When English teacher Richard takes the train to Dover for a Dickensian day out, he gets closer to his hero than is really comfortable.

Or safe.

A creepy ghost story, shown here in performance at the Anglia Ruskin University Drama Studio in April 2016.


RICHARD:                     Oh good heavens. You gave me a shock. I didn’t see you come in.

MERCY:                        I’m going to Dover.

RICHARD:                     Yes. Me too. It’s non-stop.

MERCY:                        Yes. There’s milestones on the Dover Road. Milestones.

RICHARD:                     Ooh, now, that’s a quotation, isn’t it? I know that one. Give me a moment – Old Curiosity Shop? No, I’ve got it – it’s Little Dorrit, isn’t it? Well, fancy that! Are you fond of Dickens, too? You obviously dress the part. Is this cosplay, then, or something?

MERCY:                        Why are you going to Dover?

RICHARD:                     Well, since you ask, I am following Mr Dickens. Or rather Mr Copperfield.

MERCY:                        How do you mean?

RICHARD:                     I’m a bit of a Dickens nut, I suppose. I’m an English teacher. I like to visit places in his books. I’ve been all over London, of course, and I’ve been to the original Bleak House. Now I’m following David Copperfield to Dover. A bit more comfortably, though. He had to walk all the way. But you probably know that.

MERCY:                        Be very wary of Mr Dickens. He does not bring good luck.

RICHARD:                     Right. Are you doing some sort of stunt? Is this one of those student charity things? Are you trying to travel as far as you can with no money, or something?

MERCY:                        What is your name?

RICHARD:                     Richard. Richard Mellinck. And you?

MERCY:                        Why do you want to know?

RICHARD:                     Oh. Well, I thought, as you had asked –

MERCY:                        I am Mercy.

RICHARD:                     Mercy. Right. That’s a very Victorian name, isn’t it? Nice to meet you, Mercy. If you don’t mind my asking – how did you get in here?



DAME HEATHER:        When did you switch your phone on again?

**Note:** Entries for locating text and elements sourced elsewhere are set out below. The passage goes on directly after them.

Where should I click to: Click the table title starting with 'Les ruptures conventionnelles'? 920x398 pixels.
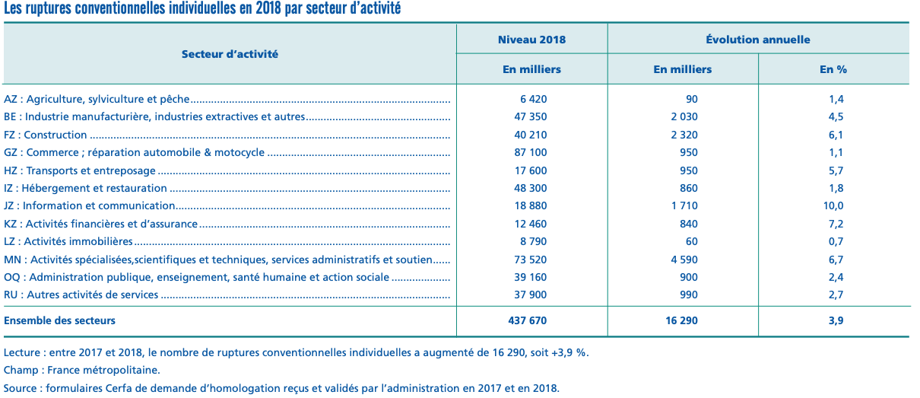point(202,9)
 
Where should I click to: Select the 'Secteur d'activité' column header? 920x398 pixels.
point(230,54)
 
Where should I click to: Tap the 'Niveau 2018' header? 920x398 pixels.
point(531,40)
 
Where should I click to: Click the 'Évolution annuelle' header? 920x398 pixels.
point(757,40)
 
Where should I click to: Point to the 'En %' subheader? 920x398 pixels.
point(833,69)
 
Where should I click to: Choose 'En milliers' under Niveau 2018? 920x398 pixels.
point(531,69)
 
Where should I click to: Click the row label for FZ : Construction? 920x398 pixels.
point(46,135)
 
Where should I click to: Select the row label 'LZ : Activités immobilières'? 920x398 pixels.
point(68,241)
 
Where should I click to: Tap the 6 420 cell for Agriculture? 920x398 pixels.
point(533,99)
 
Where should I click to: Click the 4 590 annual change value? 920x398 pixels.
point(682,259)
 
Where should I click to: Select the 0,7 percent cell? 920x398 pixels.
point(836,241)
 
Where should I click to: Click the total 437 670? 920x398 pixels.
point(527,320)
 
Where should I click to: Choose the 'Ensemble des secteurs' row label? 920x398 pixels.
point(60,320)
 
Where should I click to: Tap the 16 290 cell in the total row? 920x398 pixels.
point(682,320)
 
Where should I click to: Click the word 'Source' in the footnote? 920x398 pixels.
point(21,388)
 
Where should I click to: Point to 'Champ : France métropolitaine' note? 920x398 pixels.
point(82,371)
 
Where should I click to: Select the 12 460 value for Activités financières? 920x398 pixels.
point(531,224)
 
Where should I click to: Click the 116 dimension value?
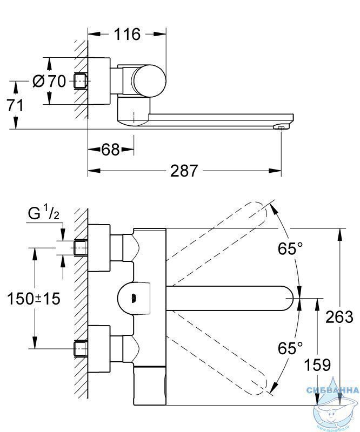pos(126,35)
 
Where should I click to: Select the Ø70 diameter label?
pos(49,82)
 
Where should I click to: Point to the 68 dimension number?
pos(110,150)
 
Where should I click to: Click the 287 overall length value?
pos(184,171)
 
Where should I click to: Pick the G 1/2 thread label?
pos(45,214)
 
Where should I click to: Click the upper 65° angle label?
pos(291,249)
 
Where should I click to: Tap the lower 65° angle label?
pos(291,348)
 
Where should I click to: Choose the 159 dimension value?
pos(317,365)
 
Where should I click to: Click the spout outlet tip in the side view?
pos(279,127)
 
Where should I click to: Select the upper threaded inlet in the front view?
pos(81,247)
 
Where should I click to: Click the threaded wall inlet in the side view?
pos(81,82)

TERRY:                         Not till we got down there.

DAME HEATHER:        And this was at twelve o’clock?

TERRY:                         About then, yes.

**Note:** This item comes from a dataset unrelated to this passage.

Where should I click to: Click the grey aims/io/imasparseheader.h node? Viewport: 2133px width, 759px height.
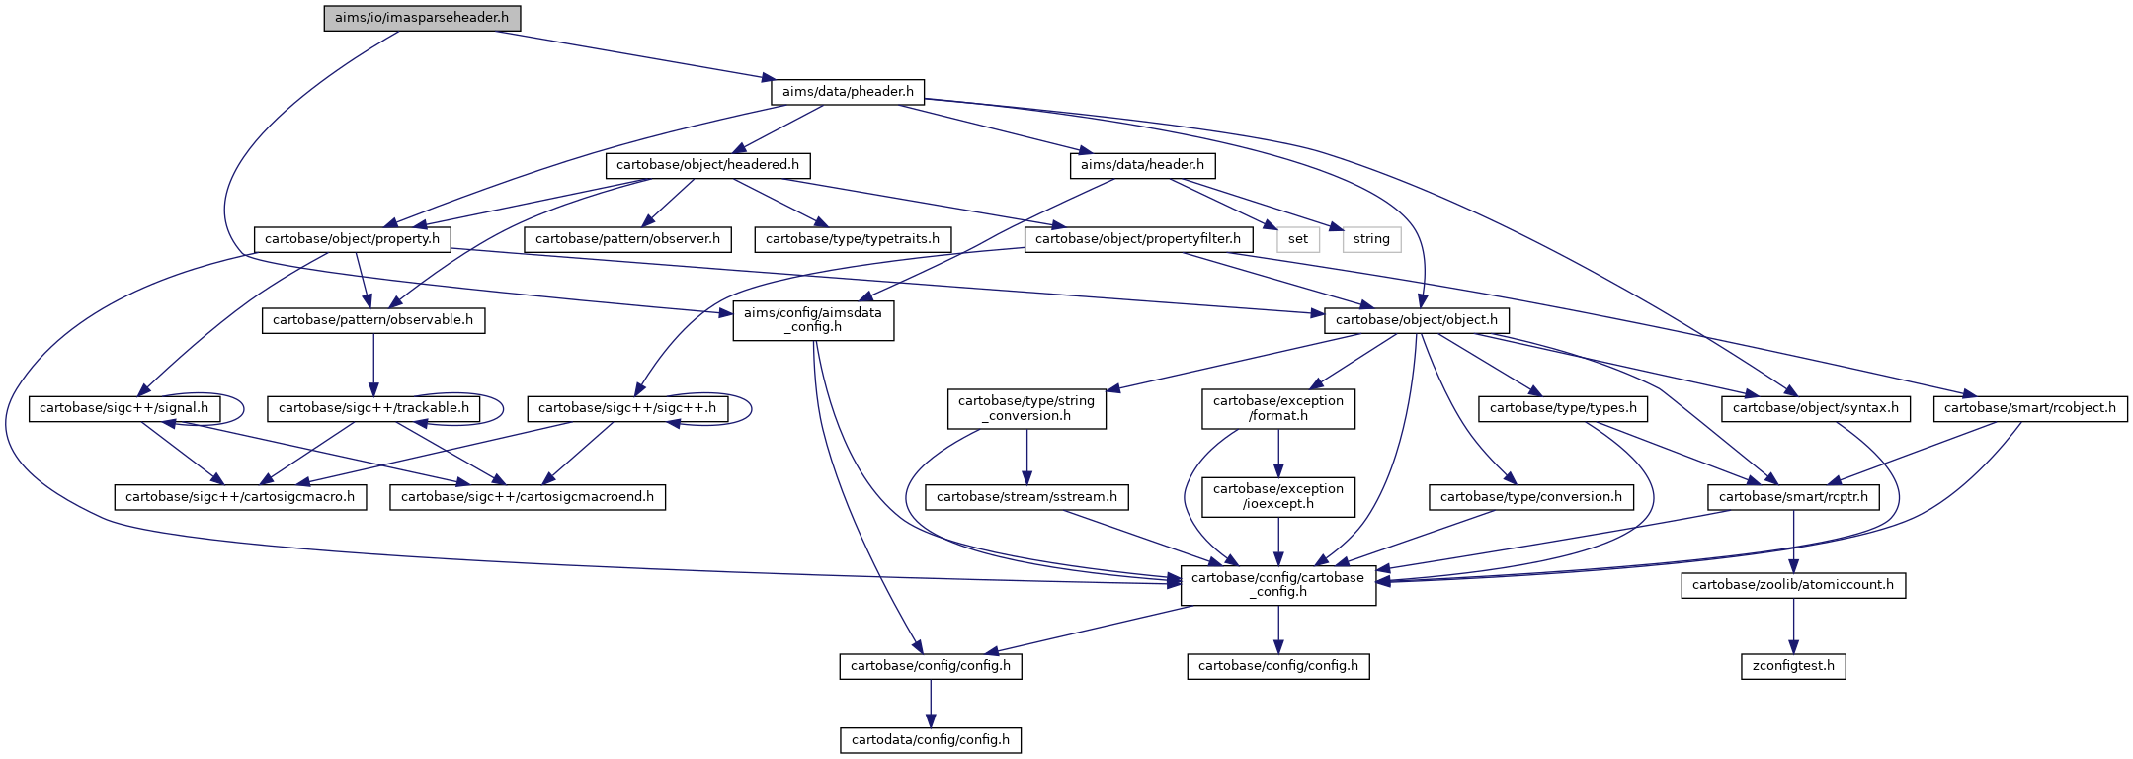click(x=422, y=19)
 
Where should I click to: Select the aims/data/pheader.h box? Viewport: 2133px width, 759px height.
click(x=848, y=92)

DAME HEATHER:        When you switched your mobile on, was there a message?

TERRY:                         The battery was dead.

DAME HEATHER:        So when you were at the track, how could anyone communicate with you?

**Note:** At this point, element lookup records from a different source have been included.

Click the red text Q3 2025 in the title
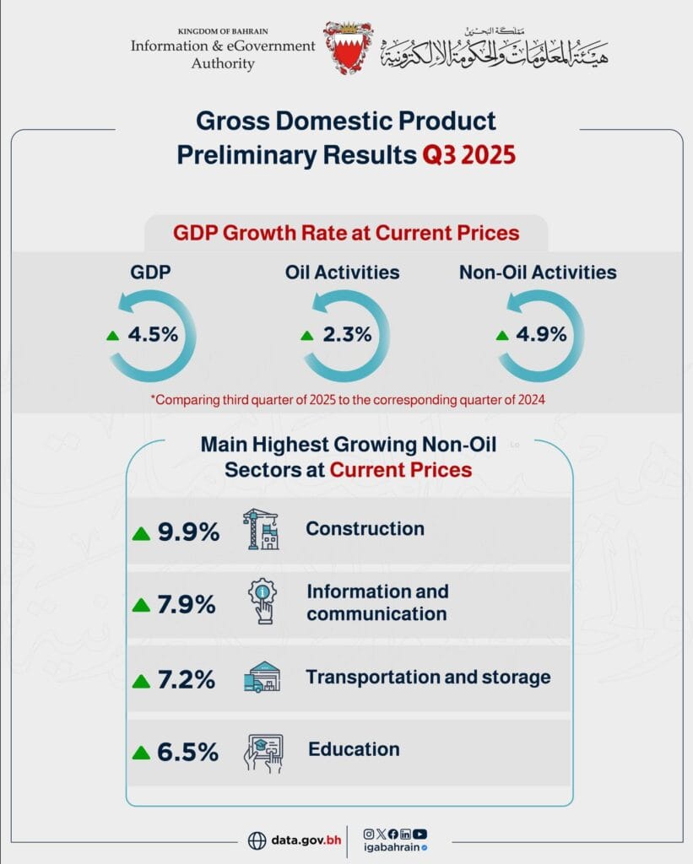[x=468, y=156]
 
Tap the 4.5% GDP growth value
[x=153, y=333]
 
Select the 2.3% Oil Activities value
[x=347, y=333]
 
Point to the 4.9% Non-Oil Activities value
[x=541, y=333]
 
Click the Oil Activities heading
[x=342, y=273]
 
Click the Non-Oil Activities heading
[x=538, y=273]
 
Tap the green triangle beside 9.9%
[x=141, y=533]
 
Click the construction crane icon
[x=261, y=530]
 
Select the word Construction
[x=365, y=529]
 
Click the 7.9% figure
[x=187, y=605]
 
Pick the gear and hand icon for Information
[x=263, y=602]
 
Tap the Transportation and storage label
[x=428, y=677]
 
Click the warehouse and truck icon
[x=263, y=677]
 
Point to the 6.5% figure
[x=187, y=752]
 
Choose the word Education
[x=354, y=749]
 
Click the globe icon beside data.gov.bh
[x=257, y=840]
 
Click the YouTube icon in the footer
[x=420, y=834]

TERRY:                         They couldn’t.

DAME HEATHER:        What were the normal instructions for if you found yourself with no means of communication?

TERRY:                         There weren’t any. I don’t think anyone thought of it. At any rate, I’d never heard of any.

DAME HEATHER:        What did you decide to do?

TERRY:                         Carry on with the work. It had to be done. It was urgent. The Dover Express had passed a good hour and a half before.

DAME HEATHER:        Or so you thought.

TERRY:                         Or so I thought.

DAME HEATHER:        But in fact it was delayed. By an hour and a half.

TERRY:                         Yes, Madam Chairman. But I didn’t know that.